**What you should do:**
In your copy of the data below, reproduce every entry exactly and omit the pictures.

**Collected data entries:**
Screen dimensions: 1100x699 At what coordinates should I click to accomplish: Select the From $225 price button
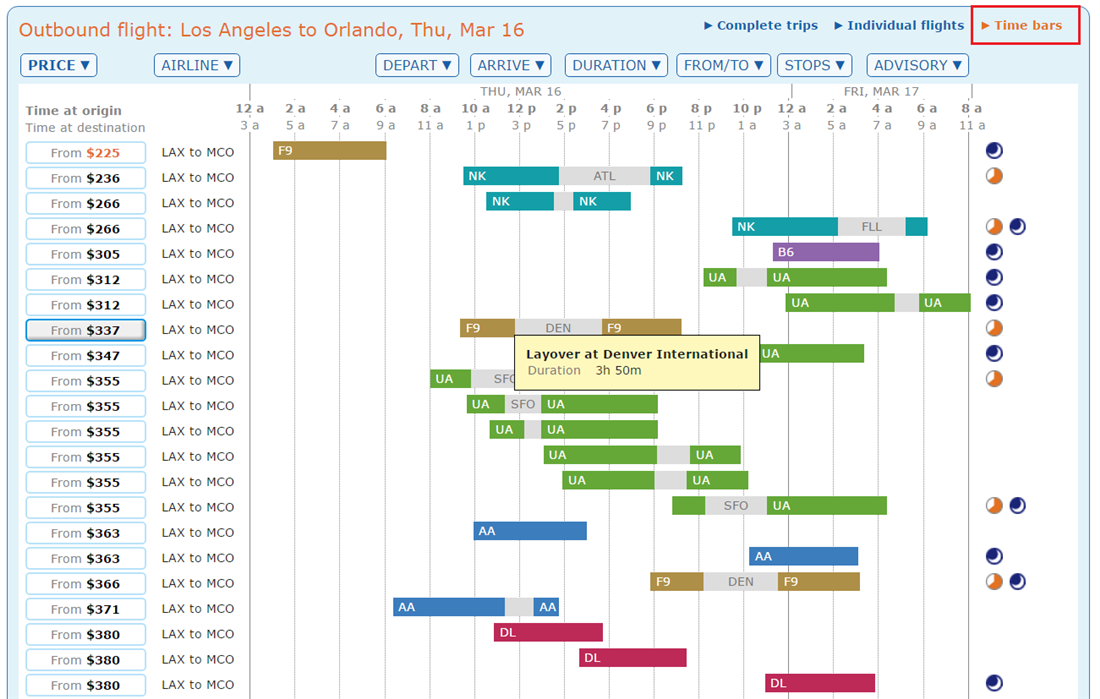click(85, 152)
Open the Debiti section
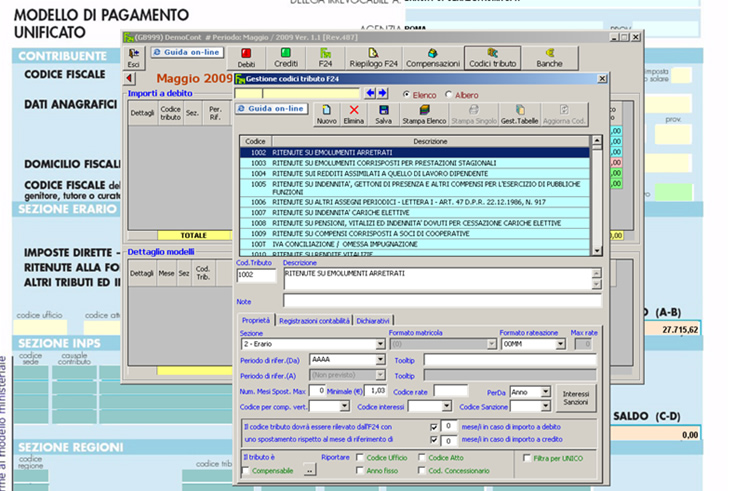Viewport: 747px width, 491px height. (x=246, y=57)
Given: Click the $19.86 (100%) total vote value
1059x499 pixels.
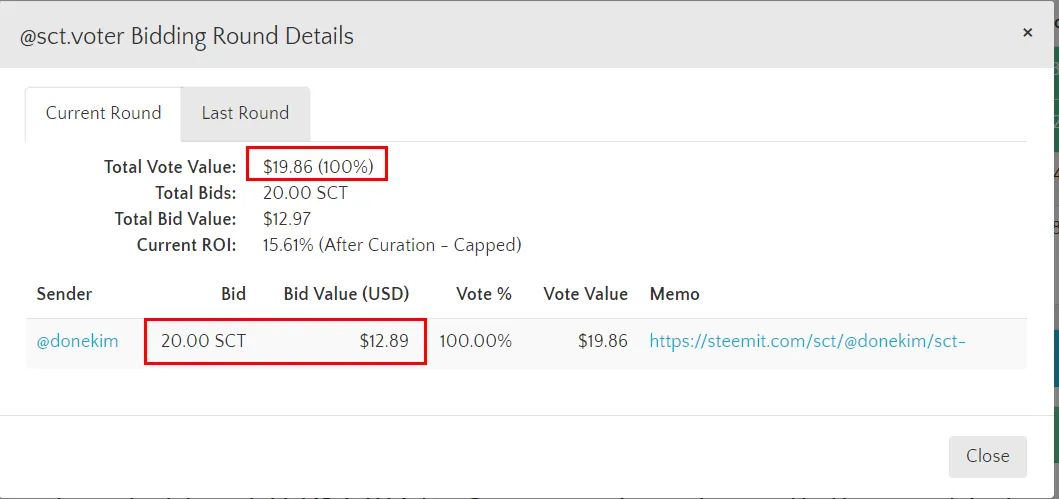Looking at the screenshot, I should [318, 167].
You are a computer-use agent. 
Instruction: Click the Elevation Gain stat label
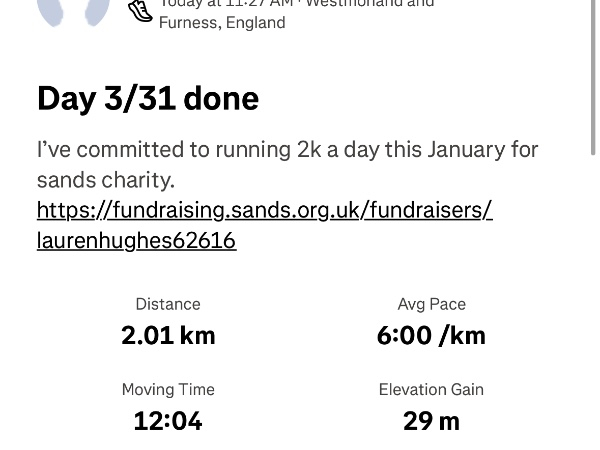pos(431,389)
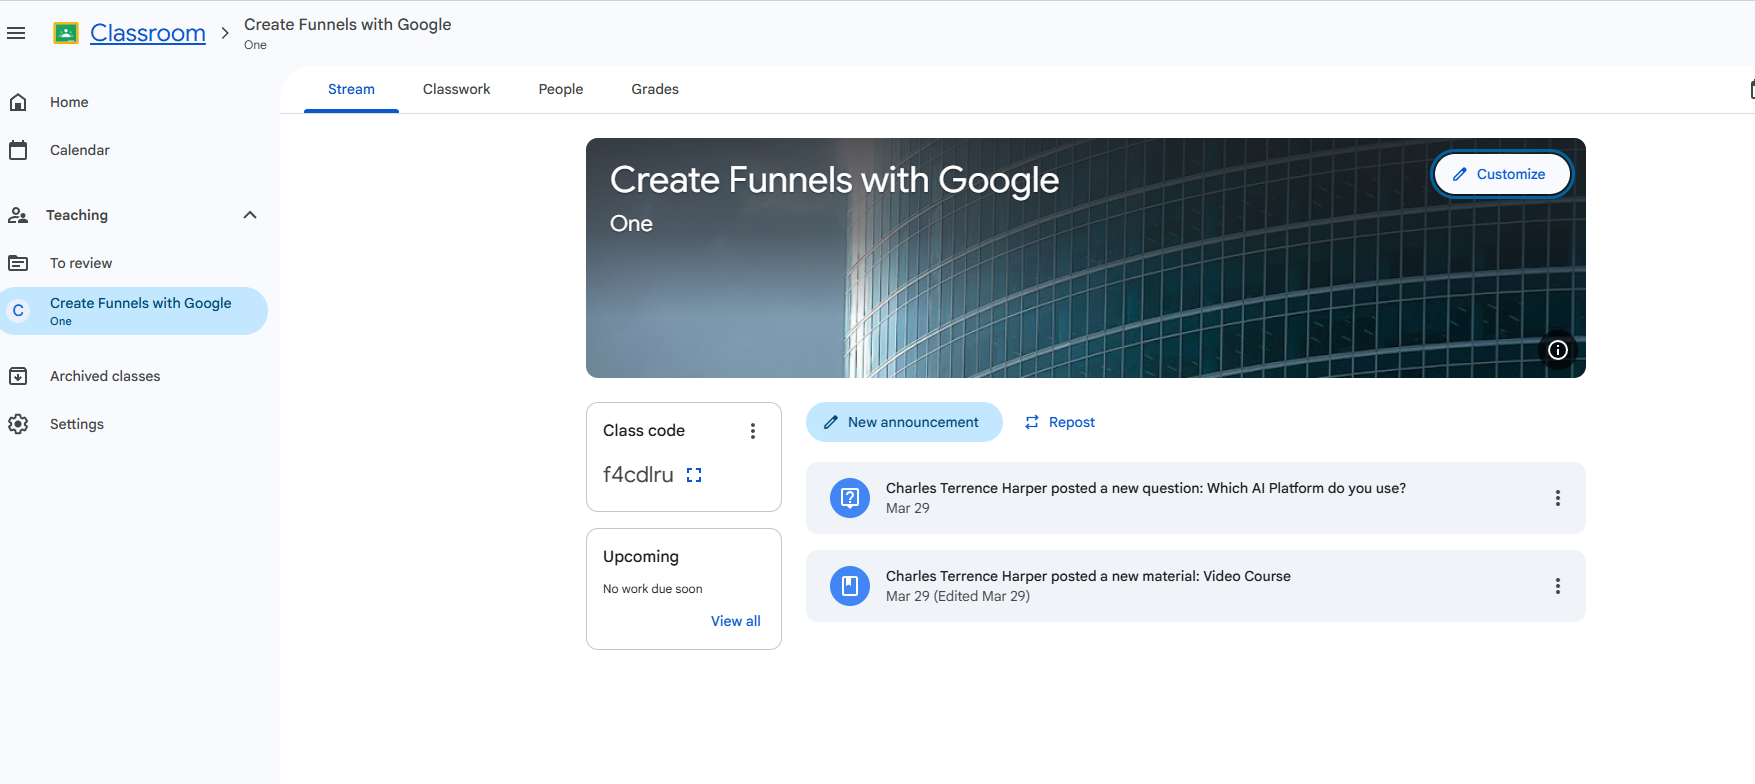Display the class code in fullscreen

point(694,475)
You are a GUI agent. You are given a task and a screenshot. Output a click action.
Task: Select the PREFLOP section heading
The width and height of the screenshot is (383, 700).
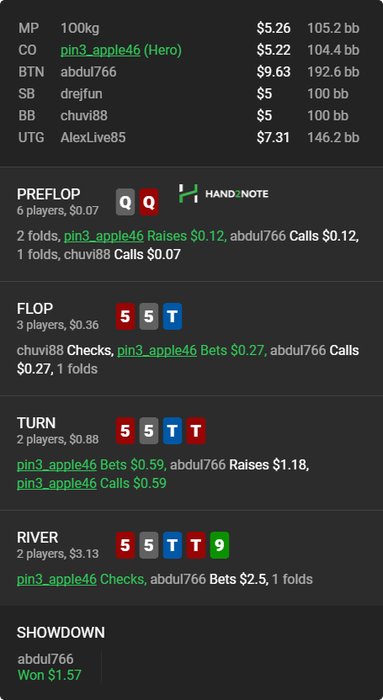coord(49,194)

**Problem solution:**
Screen dimensions: 1100x699 At what coordinates should I click to accomplish: Select the From $225 price button
click(85, 152)
Open the Debiti section
Viewport: 747px width, 491px height. (x=246, y=57)
Given: Click the $19.86 (100%) total vote value
1059x499 pixels.
Looking at the screenshot, I should [318, 167].
You are a computer-use agent. 
Instruction: Click the Elevation Gain stat label
pos(431,389)
Display the class code in fullscreen

point(694,475)
You are a GUI agent. You are given a task and a screenshot. Output a click action.
Task: Select the PREFLOP section heading
The width and height of the screenshot is (383, 700).
coord(49,194)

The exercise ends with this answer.